The film chronicles the transformation in the lives of “Women Religious following the Second Vatican Council as these brave women embraced the call to fully engage with the world in all its need,” according to a news release. Dr. Gil Hinojosa, a history professor, will moderate a discussion following the March 6 showing and Dr. Adrienne Ambrose, a religious studies professor, will do the same March 17.
March 7 is the deadline for UIW women seeking a graduate or professional degree to apply for the “Sister Dorothy Ettling Future Women Leader Scholarship.” The winner will be announced at noon April 4 during the second annual “Women Leadership Forum” at Rosenberg School of Optometry. For more information, go to http://uiw.edu/education/scholarship.html
Dr. Lopita Nath, an associate professor of history at UIW, will be featured in an off-campus discussion of her “Is This My Shangri-La?” exhibit from 10:30 to 11:30 a.m. Tuesday, March 11, at the Institute of Texan Cultures, 801 César E. Chavez Blvd.
Nath, head of the UIW Asian Studies program, is currently working on a book about the Bhutanese refugee resettlement in the United States. From her research trips, she offers a glimpse of life as a refugee, as well as insight into how a people reconstructed their community, and preserved their culture in the face of life-changing events. The exhibit can be seen until April 20.
“Gender Representation in Children’s Literature and in the Media: Has Anything Changed?” is the subject of a panel presentation 6-7 p.m. Wednesday, March 19, in Mabee Library Auditorium. Panelists include Dr. Lori Falcon, an assistant professor of teacher education; Dr. Mary Swofford, an associate professor of English; and Sister Martha Ann Kirk, a religious studies professor.
Two volunteers with the Women’s Global Connection will tackle “The Evolution of a Women’s Community Leadership Group: The Story of Pushaq Warmi (Guiding Women) in Peru” from 5 to 6:30 p.m. Thursday, March 20, in Mabee Library Auditorium. Ada Gonzalez, a UIW doctoral student, and Anne Catherine Mora, a San Antonio community participant, will speak.

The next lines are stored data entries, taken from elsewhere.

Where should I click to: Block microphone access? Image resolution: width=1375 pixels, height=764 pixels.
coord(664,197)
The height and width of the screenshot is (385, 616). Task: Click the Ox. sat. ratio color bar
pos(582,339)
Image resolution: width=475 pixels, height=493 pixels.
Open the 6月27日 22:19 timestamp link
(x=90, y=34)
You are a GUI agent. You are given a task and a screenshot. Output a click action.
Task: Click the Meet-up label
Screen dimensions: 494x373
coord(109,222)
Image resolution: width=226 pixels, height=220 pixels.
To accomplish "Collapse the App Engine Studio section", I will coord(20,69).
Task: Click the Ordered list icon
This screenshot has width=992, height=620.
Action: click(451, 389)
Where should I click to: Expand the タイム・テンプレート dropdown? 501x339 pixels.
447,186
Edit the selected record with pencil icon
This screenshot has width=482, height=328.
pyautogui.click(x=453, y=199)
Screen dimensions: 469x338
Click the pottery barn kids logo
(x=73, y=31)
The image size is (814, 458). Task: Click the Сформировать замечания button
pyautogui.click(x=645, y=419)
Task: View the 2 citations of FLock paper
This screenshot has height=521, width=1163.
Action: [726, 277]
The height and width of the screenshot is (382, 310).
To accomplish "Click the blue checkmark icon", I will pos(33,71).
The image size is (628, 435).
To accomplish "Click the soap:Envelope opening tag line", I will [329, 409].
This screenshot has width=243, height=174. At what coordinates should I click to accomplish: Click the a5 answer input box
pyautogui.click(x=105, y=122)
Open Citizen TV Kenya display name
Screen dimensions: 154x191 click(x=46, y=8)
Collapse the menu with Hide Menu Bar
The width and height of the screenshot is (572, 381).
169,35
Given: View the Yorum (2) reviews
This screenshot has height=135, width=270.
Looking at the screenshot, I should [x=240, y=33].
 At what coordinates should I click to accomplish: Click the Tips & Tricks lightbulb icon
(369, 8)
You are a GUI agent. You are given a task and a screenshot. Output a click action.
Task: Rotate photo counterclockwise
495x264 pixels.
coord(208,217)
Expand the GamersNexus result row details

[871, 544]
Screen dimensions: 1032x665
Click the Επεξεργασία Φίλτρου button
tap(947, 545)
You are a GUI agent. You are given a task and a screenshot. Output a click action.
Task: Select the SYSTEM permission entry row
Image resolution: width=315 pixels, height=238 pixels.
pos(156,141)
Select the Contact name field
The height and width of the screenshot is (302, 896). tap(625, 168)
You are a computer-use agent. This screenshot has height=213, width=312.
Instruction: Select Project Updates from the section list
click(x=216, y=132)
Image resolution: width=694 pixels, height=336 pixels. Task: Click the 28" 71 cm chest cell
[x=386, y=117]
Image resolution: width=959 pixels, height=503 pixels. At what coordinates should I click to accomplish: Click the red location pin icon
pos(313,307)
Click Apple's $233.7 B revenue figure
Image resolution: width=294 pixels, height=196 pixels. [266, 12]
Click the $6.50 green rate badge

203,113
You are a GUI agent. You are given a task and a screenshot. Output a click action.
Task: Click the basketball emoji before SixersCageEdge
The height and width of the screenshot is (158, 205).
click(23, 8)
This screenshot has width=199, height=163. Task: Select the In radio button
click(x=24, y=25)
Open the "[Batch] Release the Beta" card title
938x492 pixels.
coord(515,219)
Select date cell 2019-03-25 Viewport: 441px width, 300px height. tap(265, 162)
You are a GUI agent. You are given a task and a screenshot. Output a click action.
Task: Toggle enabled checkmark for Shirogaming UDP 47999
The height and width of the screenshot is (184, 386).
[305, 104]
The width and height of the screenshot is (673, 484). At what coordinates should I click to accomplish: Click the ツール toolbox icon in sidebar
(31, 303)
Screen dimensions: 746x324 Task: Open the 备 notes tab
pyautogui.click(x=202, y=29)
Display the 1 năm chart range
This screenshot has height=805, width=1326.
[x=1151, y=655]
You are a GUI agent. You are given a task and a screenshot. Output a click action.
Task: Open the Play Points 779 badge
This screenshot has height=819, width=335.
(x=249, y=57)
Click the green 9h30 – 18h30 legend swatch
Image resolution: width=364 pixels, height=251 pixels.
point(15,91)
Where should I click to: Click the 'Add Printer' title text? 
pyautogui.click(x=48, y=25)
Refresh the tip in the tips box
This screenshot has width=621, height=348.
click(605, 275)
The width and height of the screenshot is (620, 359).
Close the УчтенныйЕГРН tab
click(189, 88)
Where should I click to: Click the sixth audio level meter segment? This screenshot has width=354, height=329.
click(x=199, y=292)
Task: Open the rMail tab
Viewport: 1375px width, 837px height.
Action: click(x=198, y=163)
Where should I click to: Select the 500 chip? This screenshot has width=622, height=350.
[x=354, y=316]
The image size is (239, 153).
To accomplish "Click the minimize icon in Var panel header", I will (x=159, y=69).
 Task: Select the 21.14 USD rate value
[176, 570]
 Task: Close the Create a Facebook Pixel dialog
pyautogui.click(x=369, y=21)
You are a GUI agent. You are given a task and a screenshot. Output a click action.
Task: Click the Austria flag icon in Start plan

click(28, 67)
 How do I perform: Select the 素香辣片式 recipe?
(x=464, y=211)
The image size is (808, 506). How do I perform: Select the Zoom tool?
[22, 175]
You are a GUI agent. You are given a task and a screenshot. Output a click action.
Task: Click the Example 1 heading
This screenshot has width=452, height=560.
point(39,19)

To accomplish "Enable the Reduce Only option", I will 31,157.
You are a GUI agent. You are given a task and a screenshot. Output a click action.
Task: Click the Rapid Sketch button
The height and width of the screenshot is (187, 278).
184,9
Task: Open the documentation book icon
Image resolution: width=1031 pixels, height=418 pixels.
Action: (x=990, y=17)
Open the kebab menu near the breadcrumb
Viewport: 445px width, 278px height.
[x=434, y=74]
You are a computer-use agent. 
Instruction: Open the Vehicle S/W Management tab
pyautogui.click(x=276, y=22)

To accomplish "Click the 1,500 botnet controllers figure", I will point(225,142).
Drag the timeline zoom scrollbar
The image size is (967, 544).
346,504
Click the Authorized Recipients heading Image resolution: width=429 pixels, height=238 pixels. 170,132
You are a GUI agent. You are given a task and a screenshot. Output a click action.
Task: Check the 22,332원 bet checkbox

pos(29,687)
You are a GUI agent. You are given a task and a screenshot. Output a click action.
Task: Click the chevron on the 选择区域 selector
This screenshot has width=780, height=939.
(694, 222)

Several events will take place Tuesday, March 25, in the library’s second-floor Special Collections Room beginning with longtime UIW English professor and poet, Dr. Jo LeCoeur, discussing the importance of creative sources in a “Quality Time: Associate, Create” program at noon in the Special Collections Room. At 3, the room will be the place for “Come Back River,” a reading featuring artist-poet Debangana Banerjee’s works about the role of rivers, water and women in her native Bengal. Refreshments will be provided. At 7, the spotlight is on “Mary and Women in the Quran and in the Bible” where Dr. Fatma Arslan of UT-San Antonio and UIW’s Dr. Adrienne Ambrose will share texts, images and popular ideas with a discussion led by Dr. Jessica Kimmel, a professor in UIW’s Dreeben School of Education, and Muslim students at UIW. The latter event is cosponsored by the Turkish Raindrop Women’s Association, Dialogue Institute of the Southwest, Kimmel’s “Gender” Adult Education Class, and Kirk’s “Women and Faith” Class.
“Sisters of Selma: Bearing Witness to Change,” a documentary film hosted by the National Optometric Student Association, will be shown noon-1 p.m. Wednesday, March 26, in Rosenberg School of Optometry’s Events Room. A discussion will follow. Pizza and refreshments will be served.
“Women Leaders in the Military: Profiles of Character, Courage and Commitment” will be presented 7-8:30 p.m. Wednesday, March 26, in Mabee Library Auditorium by Dr. Sharon Herbers’ Program Development Class.
On Thursday, March 27, Dr. Jessica Kimmel, a delegate to the U.N. Commission on the Status of Women, will wrap up the month when she shows slides on the issues presented earlier in the month in New York City from 11:45 a.m. to 1 p.m. in Mabee’s Special Collections Room. A light lunch will be served courtesy of the Dreeben School of Education.